Les voyages forment la jeunesse diplômée
Il a financé une enquête du Centre d’étude et de recherche sur les qualifications (CÉREQ), portant sur l’efficacité des séjours à l’étranger pendant les études. Opportunité pour connaître d’autres cultures et d’autre méthodes, ils se généralisent de plus en plus, mais restent réservés à « une élite étudiante ». Pour répondre à la question objet de l’enquête des chargés d’études au CÉREQ, Robert Alexie et Julien Calmand, à savoir « Ces séjours favorisent-ils l’insertion sociale des jeunes ? », le CÉREQ s’est basé sur son enquête « Génération 2013 ». (Lire Etude Effets des sejours à l’etranger)
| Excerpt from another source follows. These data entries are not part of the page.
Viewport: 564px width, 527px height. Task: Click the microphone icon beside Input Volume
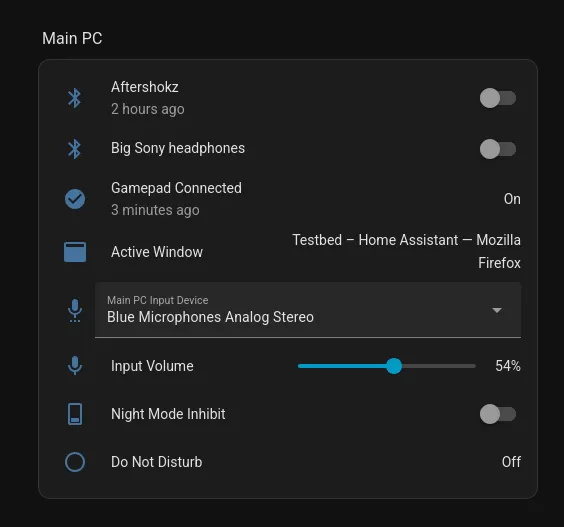tap(75, 366)
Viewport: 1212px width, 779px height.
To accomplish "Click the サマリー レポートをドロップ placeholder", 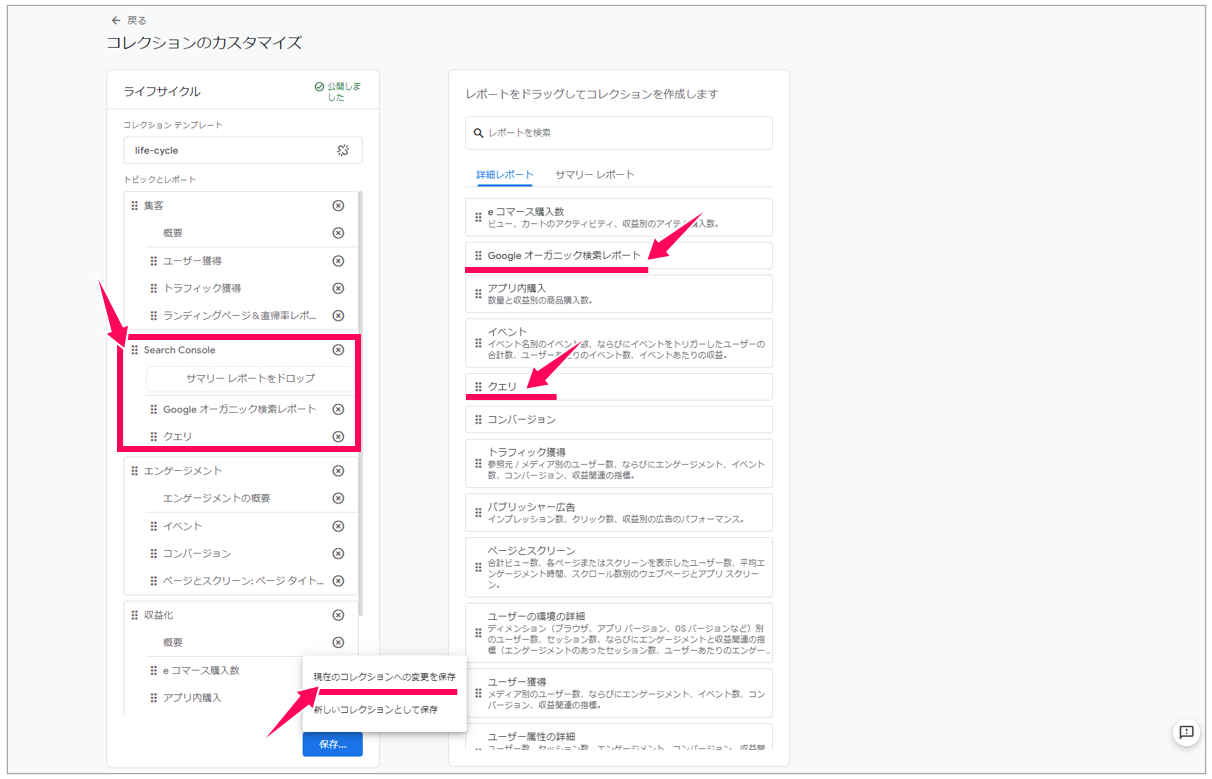I will 250,378.
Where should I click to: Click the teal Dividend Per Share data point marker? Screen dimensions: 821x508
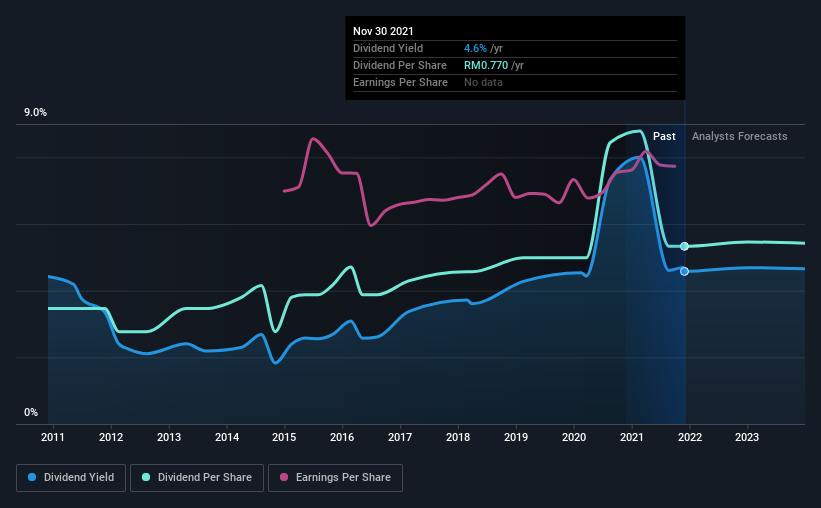(x=684, y=246)
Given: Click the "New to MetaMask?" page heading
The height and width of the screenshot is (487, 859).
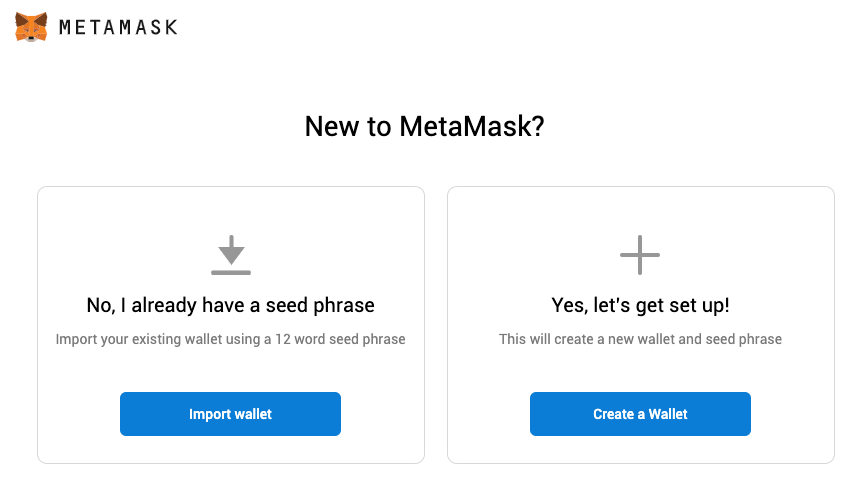Looking at the screenshot, I should pos(424,127).
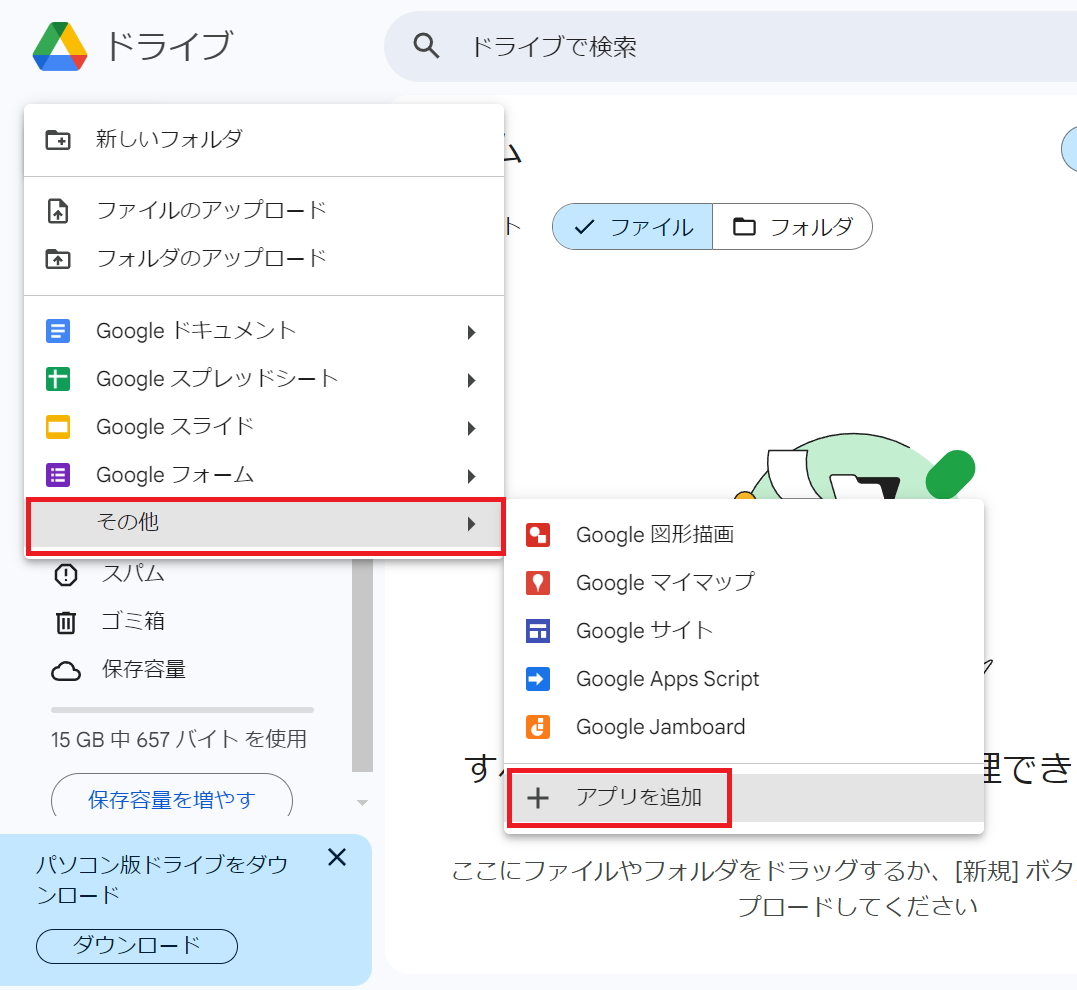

Ils sont 47% de l’échantillon de 693.000 jeunes (interrogés trois ans après leur sortie du système éducatif) à avoir effectué un séjour à l’étranger, soit 324.000 jeunes, dans et hors du cadre de leurs études, tous niveaux de diplômes confondus, durant leur formation initiale, et 34% indiquent en avoir effectué plusieurs. L’Union Européenne apparaît comme la destination principale, Royaume Uni et Espagne en tête. Les jeunes sans diplôme ou les titulaires d’un CAP-BEP, sont les moins nombreux à partir pendant leur scolarité, 3 à 4%. Les plus concernés, et c’est logique, sont les ingénieurs et les diplômés des écoles de commerce, 70%. « La mobilité transnationale demande des conditions matérielles favorables, une acculturation au déplacement, au voyage et un investissement familial pour favoriser les départs », résumé par l’expression « capital mobilité ».
« Être né quelque part »
Et non seulement les jeunes aux origines sociales modestes partent moins souvent que les enfants de cadres, mais lorsqu’ils partent, leurs séjours durent moins longtemps et aboutissent moins souvent à l’obtention d’une certification, pourtant synonyme d’insertion : 45 % des jeunes d’origines populaires contre 70 % des jeunes dont au moins un parent est cadre, permettant aux jeunes de mettre en valeur leur expérience à l’étranger auprès des recruteurs.
Le niveau d’étude des parents influence la probabilité de partir à l’étranger : un tiers des jeunes dont les deux parents sont diplômés de l’enseignement supérieur est parti à l’étranger dans le cadre d’études ou de stages, contre 10% d’enfants de non diplômés de l’enseignement supérieur. L’intérêt porté par les parents à ces séjours, semble déterminant pour l’INJEP.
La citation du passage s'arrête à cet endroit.